La nascita e diffusione di un termine controverso
L’espressione ‘Vu cumprà’, coniata negli anni Ottanta per indicare i venditori ambulanti, prevalentemente africani, ha rappresentato un esempio lampante di come il linguaggio possa veicolare pregiudizi e discriminazioni. La parola, apparsa per la prima volta in articoli di giornale nel 1986, si diffuse rapidamente nei media, diventando un termine ricorrente anche in televisione, come nel caso del varietà ‘L’Araba felice’. La Treccani, attraverso la rivista Lingua Italiana, ripercorre la storia di questo termine, analizzandone l’impatto culturale e linguistico.
Un’invasione linguistica e la reazione
Negli anni Ottanta, ‘Vu cumprà’ generò una vera e propria ‘invasione linguistica’, dando vita ad altri termini negativi come ‘vu’ emigrà’, ‘vu’ campà’, ‘vu’ drugà’, ‘vu’ studià’. L’uso del termine raggiunse persino le aule parlamentari, utilizzato da esponenti politici di diversi schieramenti. Tuttavia, la forte connotazione razzista del termine suscitò una reazione, guidata dall’ex parlamentare Dacia Valent, che denunciò l’uso di tali espressioni discriminatorie.
Il declino del termine e la riflessione storica
A partire dagli anni Novanta, l’uso del termine ‘Vu cumprà’ iniziò a declinare, scomparendo gradualmente dal linguaggio comune e dai media.

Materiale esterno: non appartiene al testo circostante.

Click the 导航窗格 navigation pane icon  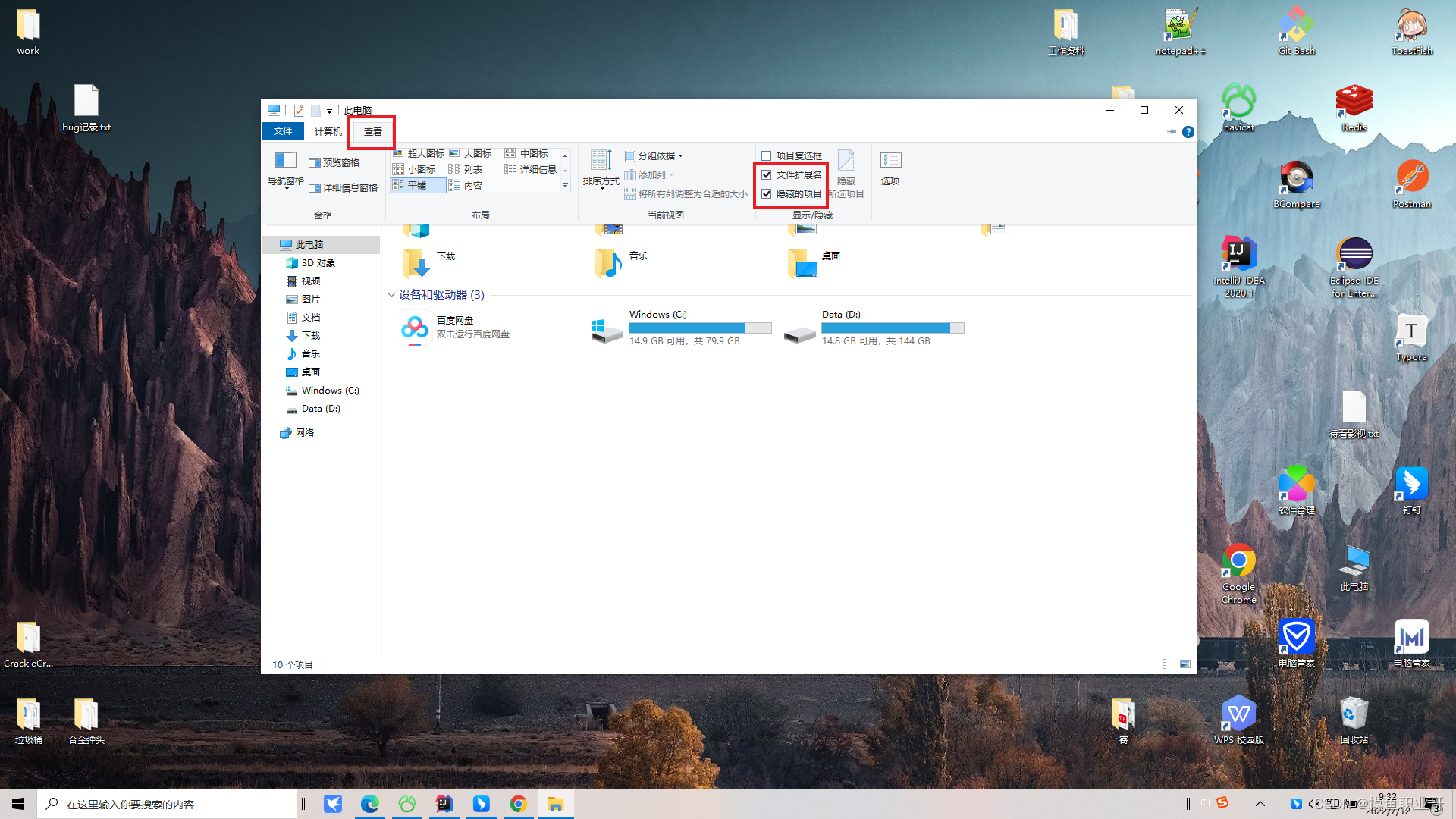click(285, 160)
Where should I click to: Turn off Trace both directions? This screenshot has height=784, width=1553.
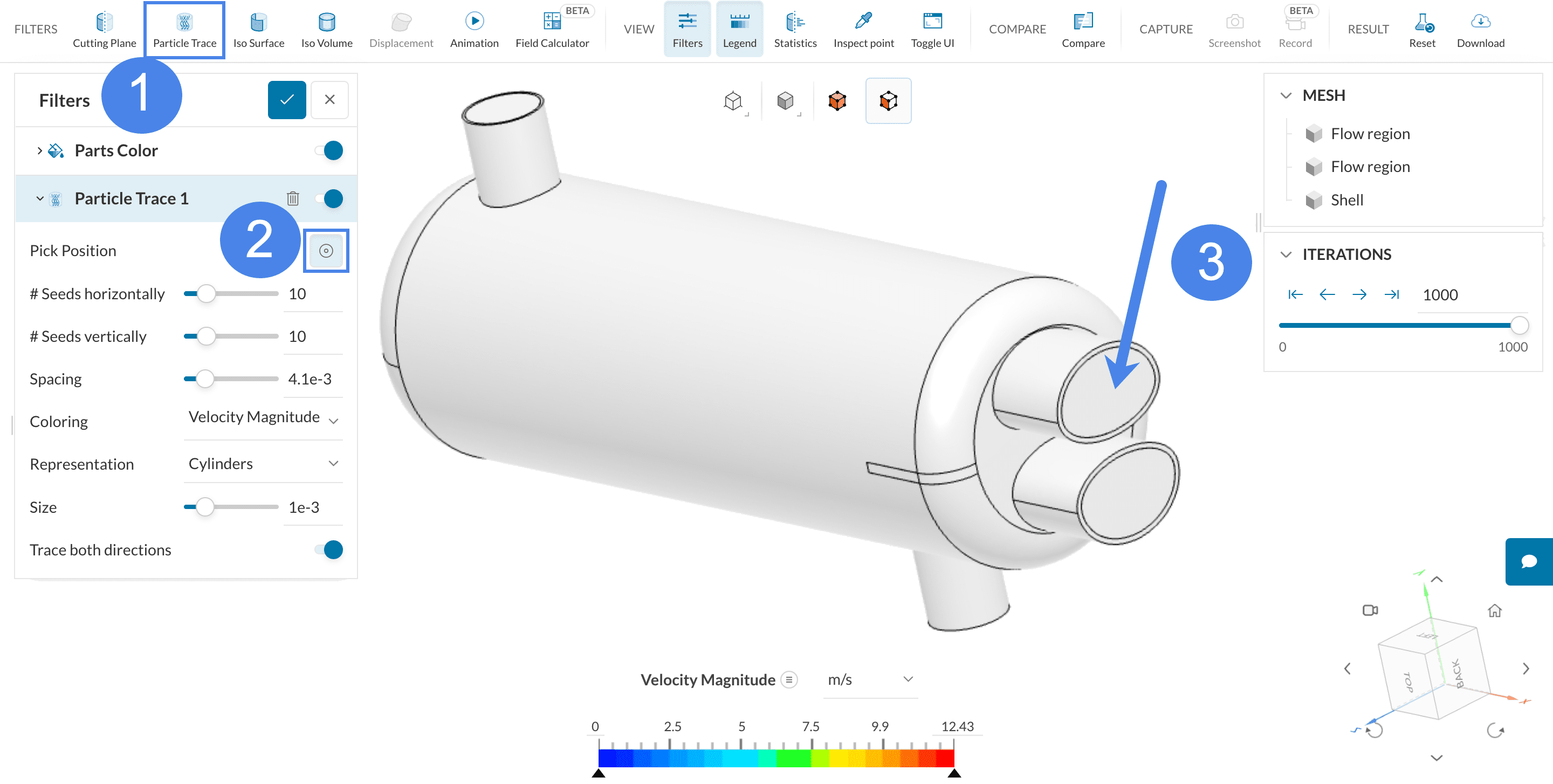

La banca dati del Corriere della Sera registra pochissime citazioni del termine a partire dal 1993. Secondo Rocco Luigi Nichil, ricostruire la storia di una parola come ‘Vu cumprà’ è importante per comprendere come il linguaggio possa evolvere e come le parole possano perdere il loro significato originario, superando la convinzione di un eterno presente.
Riflessioni sull’evoluzione del linguaggio e la memoria storica
La storia di ‘Vu cumprà’ ci ricorda quanto sia importante essere consapevoli del potere delle parole e del loro impatto sulla società. Analizzare l’evoluzione di termini come questo ci aiuta a comprendere meglio il passato e a evitare di ripetere gli errori del passato, promuovendo un linguaggio più inclusivo e rispettoso.